## Reading passage
▽

UNITED STATES
SECURITIES AND EXCHANGE COMMISSION
WASHINGTON, DC 20549
FORM 8-K
CURRENT REPORT
PURSUANT TO SECTION 13 OR 15(d) OF THE SECURITIES EXCHANGE ACT OF 1934
Date of Report (Date of earliest event reported): January 3, 2007
CELSION CORPORATION
(Exact name of registrant as specified in its charter)
Delaware | 000-14242 | 52-1256615 | ||
(State or other jurisdiction of incorporation) |
(Commission File Number) |
(I.R.S. Employer Identification No.) |
10220-L Old Columbia Road, Columbia, Maryland 21046-1705
(Address of principal executive offices) (Zip Code)
(410) 290-5390
(Registrants telephone number, including area code)
Not Applicable
(Former Name or Former Address, if Changed Since Last Report)
Check the appropriate box below if the Form 8-K filing is intended to simultaneously satisfy the filing obligation of the registrant under any of the following provisions (see General Instruction A.2. below):
¨ | Written communications pursuant to Rule 425 under the Securities Act (17 CFR 230.425) |
¨ | Soliciting material pursuant to Rule 14a-12 under the Exchange Act (17 CFR 240.14a-12) |
¨ | Pre-commencement communications pursuant to Rule 14d-2(b) under the Exchange Act (17 CFR 240.14d-2(b)) |
¨ | Pre-commencement communications pursuant to Rule 13e-4(c) under the Exchange Act (17 CFR 240.13e-4(c)) |
Item 5.02. | Departure of Directors or Principal Officers; Election of Directors; Appointment of Principal Officers; Compensatory Arrangements of Certain Officers. |
As previously disclosed, the Board of Directors of Celsion Corporation (Celsion or the Company) approved the grant of a stock option to Mr. Michael H. Tardugno, effective as of January 3, 2007, to purchase up to 430,000 shares of Common Stock at a per share exercise price equal to the closing price of the Common Stock on The American Stock Exchange on January 3, 2007. The closing price on such date was $2.42. The grant was made outside of any Company equity incentive plan or shares reserved for issuance under any such equity incentive plan and in connection with his previously disclosed appointment as, and as an inducement for him to serve as, President, Chief Executive Officer and a member of the Board of Directors of the Company. Further, the grant was made in reliance on the exemption from shareholder approval provided by Section 711(a) of the American Stock Exchange Company Guide. Pursuant to the Stock Option Agreement, the option vests in four equal, annual installments commencing January 3, 2008, subject to Mr. Tardugno remaining employed with Celsion on such vesting dates; provided, that, under certain circumstances Mr. Tardugno may be entitled to the first installment even if his employment is terminated prior to the first anniversary. A copy of the Stock Option Agreement is attached as Exhibit 10.1 to this Current Report on Form 8-K and is incorporated herein by reference. The foregoing summary of the terms of the Stock Option Agreement is qualified in its entirety by the actual terms and conditions of that Agreement.

△

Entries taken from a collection
▽

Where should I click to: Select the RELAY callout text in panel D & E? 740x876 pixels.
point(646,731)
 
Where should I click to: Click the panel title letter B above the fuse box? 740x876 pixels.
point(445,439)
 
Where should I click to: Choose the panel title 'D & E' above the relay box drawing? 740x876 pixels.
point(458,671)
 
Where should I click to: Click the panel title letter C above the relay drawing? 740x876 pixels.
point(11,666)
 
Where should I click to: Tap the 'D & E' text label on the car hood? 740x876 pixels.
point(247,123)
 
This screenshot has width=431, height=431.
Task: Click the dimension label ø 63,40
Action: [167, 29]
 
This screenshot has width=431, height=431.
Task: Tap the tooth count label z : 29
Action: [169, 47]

△

Write the next part of the Celsion Form 8-K filing, starting right after its final sentence.

Item 9.01. | Financial Statements, and Exhibits. |
(d) | Exhibits. |
10.1 | Stock Option Agreement effective January 3, 2007, between Celsion Corporation and Michael H. Tardugno. | |
99.1 | Press Release issued by Celsion Corporation on January 3, 2007, announcing the grant of a stock option to purchase 430,000 shares of Common Stock to Mr. Michael H. Tardugno in connection with his appointment as President, Chief Executive Officer and a member of the Board of Directors. |
Signatures
Pursuant to the requirements of the Securities Exchange Act of 1934, the Registrant has duly caused this report to be signed on its behalf by the undersigned thereunto duly authorized.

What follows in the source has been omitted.